_TASK DIRECTIONS_.
Every record that follows should be printed verbatim.

_RECORD SET_.
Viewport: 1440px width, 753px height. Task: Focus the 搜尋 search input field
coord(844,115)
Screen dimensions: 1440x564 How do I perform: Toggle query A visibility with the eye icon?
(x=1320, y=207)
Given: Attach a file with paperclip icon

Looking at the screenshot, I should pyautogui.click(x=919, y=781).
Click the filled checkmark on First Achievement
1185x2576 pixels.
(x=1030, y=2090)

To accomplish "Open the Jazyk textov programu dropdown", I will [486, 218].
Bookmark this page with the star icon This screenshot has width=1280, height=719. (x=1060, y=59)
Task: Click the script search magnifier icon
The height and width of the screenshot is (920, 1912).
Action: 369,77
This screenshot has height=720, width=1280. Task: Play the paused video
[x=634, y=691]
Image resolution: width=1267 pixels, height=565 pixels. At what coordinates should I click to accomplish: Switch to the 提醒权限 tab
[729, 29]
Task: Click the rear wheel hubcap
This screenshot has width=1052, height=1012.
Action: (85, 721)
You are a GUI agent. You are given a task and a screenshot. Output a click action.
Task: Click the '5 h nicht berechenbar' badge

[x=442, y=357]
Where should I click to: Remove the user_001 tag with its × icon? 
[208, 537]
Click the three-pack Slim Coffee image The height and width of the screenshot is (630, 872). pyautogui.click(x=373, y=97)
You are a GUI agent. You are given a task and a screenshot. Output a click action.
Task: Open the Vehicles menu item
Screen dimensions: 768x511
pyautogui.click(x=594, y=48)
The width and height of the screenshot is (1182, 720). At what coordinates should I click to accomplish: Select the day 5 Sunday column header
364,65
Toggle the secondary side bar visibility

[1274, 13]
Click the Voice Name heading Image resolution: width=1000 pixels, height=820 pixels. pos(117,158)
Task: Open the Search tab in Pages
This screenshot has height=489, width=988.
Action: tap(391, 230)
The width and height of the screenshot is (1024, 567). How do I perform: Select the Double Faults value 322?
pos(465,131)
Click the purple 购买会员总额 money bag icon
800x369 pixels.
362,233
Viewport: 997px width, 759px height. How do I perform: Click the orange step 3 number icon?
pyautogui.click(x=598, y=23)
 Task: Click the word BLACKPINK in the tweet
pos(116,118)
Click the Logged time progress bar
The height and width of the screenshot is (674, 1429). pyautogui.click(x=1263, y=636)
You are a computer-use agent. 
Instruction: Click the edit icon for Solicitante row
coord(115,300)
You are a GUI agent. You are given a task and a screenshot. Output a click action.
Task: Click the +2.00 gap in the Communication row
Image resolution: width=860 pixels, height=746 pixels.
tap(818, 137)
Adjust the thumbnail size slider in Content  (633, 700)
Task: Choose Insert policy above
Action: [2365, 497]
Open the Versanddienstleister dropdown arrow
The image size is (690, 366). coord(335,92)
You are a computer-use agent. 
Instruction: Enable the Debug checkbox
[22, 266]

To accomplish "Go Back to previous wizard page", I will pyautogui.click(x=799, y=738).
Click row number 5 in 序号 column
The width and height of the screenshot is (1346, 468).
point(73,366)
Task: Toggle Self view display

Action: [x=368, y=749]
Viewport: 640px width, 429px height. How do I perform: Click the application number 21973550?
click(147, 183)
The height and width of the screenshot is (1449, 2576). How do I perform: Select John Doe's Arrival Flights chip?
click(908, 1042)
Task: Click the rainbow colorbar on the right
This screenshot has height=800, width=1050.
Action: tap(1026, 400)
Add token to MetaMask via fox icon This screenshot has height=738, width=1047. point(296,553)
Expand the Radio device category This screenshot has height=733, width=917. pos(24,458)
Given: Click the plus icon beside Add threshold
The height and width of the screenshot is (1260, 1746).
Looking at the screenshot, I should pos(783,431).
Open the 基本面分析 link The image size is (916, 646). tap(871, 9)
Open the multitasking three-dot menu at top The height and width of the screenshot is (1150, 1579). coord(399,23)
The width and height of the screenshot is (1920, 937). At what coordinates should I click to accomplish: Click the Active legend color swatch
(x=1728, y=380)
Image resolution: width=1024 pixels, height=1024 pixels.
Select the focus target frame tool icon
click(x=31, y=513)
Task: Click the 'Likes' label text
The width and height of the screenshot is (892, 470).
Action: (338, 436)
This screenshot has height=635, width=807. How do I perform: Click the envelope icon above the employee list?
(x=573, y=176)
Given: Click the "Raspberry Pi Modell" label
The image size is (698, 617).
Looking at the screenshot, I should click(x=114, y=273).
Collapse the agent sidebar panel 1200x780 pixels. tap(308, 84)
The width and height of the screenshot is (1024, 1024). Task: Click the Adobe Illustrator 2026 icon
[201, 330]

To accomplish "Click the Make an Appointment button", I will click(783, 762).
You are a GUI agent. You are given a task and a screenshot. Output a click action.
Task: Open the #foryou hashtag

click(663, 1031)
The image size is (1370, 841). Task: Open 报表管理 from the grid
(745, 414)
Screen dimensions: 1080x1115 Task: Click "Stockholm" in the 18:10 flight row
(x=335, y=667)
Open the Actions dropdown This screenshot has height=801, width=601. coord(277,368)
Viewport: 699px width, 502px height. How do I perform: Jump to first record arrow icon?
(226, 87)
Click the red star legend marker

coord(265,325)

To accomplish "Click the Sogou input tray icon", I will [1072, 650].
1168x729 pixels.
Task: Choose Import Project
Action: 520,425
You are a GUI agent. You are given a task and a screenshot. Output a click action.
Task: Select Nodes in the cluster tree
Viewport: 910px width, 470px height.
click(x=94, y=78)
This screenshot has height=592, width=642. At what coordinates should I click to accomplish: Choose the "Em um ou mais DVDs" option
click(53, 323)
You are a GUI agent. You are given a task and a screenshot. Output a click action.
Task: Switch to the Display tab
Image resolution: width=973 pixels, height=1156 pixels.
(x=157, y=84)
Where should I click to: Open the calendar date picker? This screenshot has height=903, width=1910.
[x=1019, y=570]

_RESPONSE AREA_.
Viewport: 1440px width, 753px height. Task: Focus the 搜尋 search input field
coord(844,115)
Screen dimensions: 1440x564 How do I perform: Toggle query A visibility with the eye icon?
(x=1320, y=207)
Given: Attach a file with paperclip icon

Looking at the screenshot, I should pyautogui.click(x=919, y=781).
Click the filled checkmark on First Achievement
1185x2576 pixels.
(x=1030, y=2090)

To accomplish "Open the Jazyk textov programu dropdown", I will [486, 218].
Bookmark this page with the star icon This screenshot has width=1280, height=719. (x=1060, y=59)
Task: Click the script search magnifier icon
The height and width of the screenshot is (920, 1912).
Action: 369,77
This screenshot has height=720, width=1280. Task: Play the paused video
[x=634, y=691]
Image resolution: width=1267 pixels, height=565 pixels. At what coordinates should I click to accomplish: Switch to the 提醒权限 tab
[729, 29]
Task: Click the rear wheel hubcap
This screenshot has width=1052, height=1012.
Action: (85, 721)
You are a GUI agent. You are given a task and a screenshot. Output a click action.
Task: Click the '5 h nicht berechenbar' badge

[x=442, y=357]
Where should I click to: Remove the user_001 tag with its × icon? 
[208, 537]
Click the three-pack Slim Coffee image The height and width of the screenshot is (630, 872). pyautogui.click(x=373, y=97)
You are a GUI agent. You are given a task and a screenshot. Output a click action.
Task: Open the Vehicles menu item
Screen dimensions: 768x511
pyautogui.click(x=594, y=48)
The width and height of the screenshot is (1182, 720). At what coordinates should I click to accomplish: Select the day 5 Sunday column header
364,65
Toggle the secondary side bar visibility

[1274, 13]
Click the Voice Name heading Image resolution: width=1000 pixels, height=820 pixels. pos(117,158)
Task: Open the Search tab in Pages
This screenshot has height=489, width=988.
Action: tap(391, 230)
The width and height of the screenshot is (1024, 567). How do I perform: Select the Double Faults value 322?
pos(465,131)
Click the purple 购买会员总额 money bag icon
800x369 pixels.
362,233
Viewport: 997px width, 759px height. How do I perform: Click the orange step 3 number icon?
pyautogui.click(x=598, y=23)
 Task: Click the word BLACKPINK in the tweet
pos(116,118)
Click the Logged time progress bar
The height and width of the screenshot is (674, 1429). pyautogui.click(x=1263, y=636)
You are a computer-use agent. 
Instruction: Click the edit icon for Solicitante row
coord(115,300)
You are a GUI agent. You are given a task and a screenshot. Output a click action.
Task: Click the +2.00 gap in the Communication row
Image resolution: width=860 pixels, height=746 pixels.
tap(818, 137)
Adjust the thumbnail size slider in Content  (633, 700)
Task: Choose Insert policy above
Action: [2365, 497]
Open the Versanddienstleister dropdown arrow
The image size is (690, 366). coord(335,92)
You are a computer-use agent. 
Instruction: Enable the Debug checkbox
[22, 266]

To accomplish "Go Back to previous wizard page", I will pyautogui.click(x=799, y=738).
Click row number 5 in 序号 column
The width and height of the screenshot is (1346, 468).
point(73,366)
Task: Toggle Self view display

Action: [x=368, y=749]
Viewport: 640px width, 429px height. How do I perform: Click the application number 21973550?
click(147, 183)
The height and width of the screenshot is (1449, 2576). How do I perform: Select John Doe's Arrival Flights chip?
click(908, 1042)
Task: Click the rainbow colorbar on the right
This screenshot has height=800, width=1050.
Action: tap(1026, 400)
Add token to MetaMask via fox icon This screenshot has height=738, width=1047. point(296,553)
Expand the Radio device category This screenshot has height=733, width=917. pos(24,458)
Given: Click the plus icon beside Add threshold
The height and width of the screenshot is (1260, 1746).
Looking at the screenshot, I should pos(783,431).
Open the 基本面分析 link The image size is (916, 646). tap(871, 9)
Open the multitasking three-dot menu at top The height and width of the screenshot is (1150, 1579). coord(399,23)
The width and height of the screenshot is (1920, 937). At what coordinates should I click to accomplish: Click the Active legend color swatch
(x=1728, y=380)
Image resolution: width=1024 pixels, height=1024 pixels.
Select the focus target frame tool icon
click(x=31, y=513)
Task: Click the 'Likes' label text
The width and height of the screenshot is (892, 470).
Action: (338, 436)
This screenshot has height=635, width=807. How do I perform: Click the envelope icon above the employee list?
(x=573, y=176)
Given: Click the "Raspberry Pi Modell" label
The image size is (698, 617).
Looking at the screenshot, I should click(x=114, y=273).
Collapse the agent sidebar panel 1200x780 pixels. tap(308, 84)
The width and height of the screenshot is (1024, 1024). Task: Click the Adobe Illustrator 2026 icon
[201, 330]

To accomplish "Click the Make an Appointment button", I will click(783, 762).
You are a GUI agent. You are given a task and a screenshot. Output a click action.
Task: Open the #foryou hashtag

click(663, 1031)
The image size is (1370, 841). Task: Open 报表管理 from the grid
(745, 414)
Screen dimensions: 1080x1115 Task: Click "Stockholm" in the 18:10 flight row
(x=335, y=667)
Open the Actions dropdown This screenshot has height=801, width=601. coord(277,368)
Viewport: 699px width, 502px height. How do I perform: Jump to first record arrow icon?
(226, 87)
Click the red star legend marker

coord(265,325)

To accomplish "Click the Sogou input tray icon", I will [1072, 650].
1168x729 pixels.
Task: Choose Import Project
Action: 520,425
You are a GUI agent. You are given a task and a screenshot. Output a click action.
Task: Select Nodes in the cluster tree
Viewport: 910px width, 470px height.
click(x=94, y=78)
This screenshot has height=592, width=642. At what coordinates should I click to accomplish: Choose the "Em um ou mais DVDs" option
click(53, 323)
You are a GUI agent. You are given a task and a screenshot. Output a click action.
Task: Switch to the Display tab
Image resolution: width=973 pixels, height=1156 pixels.
(x=157, y=84)
Where should I click to: Open the calendar date picker? This screenshot has height=903, width=1910.
[x=1019, y=570]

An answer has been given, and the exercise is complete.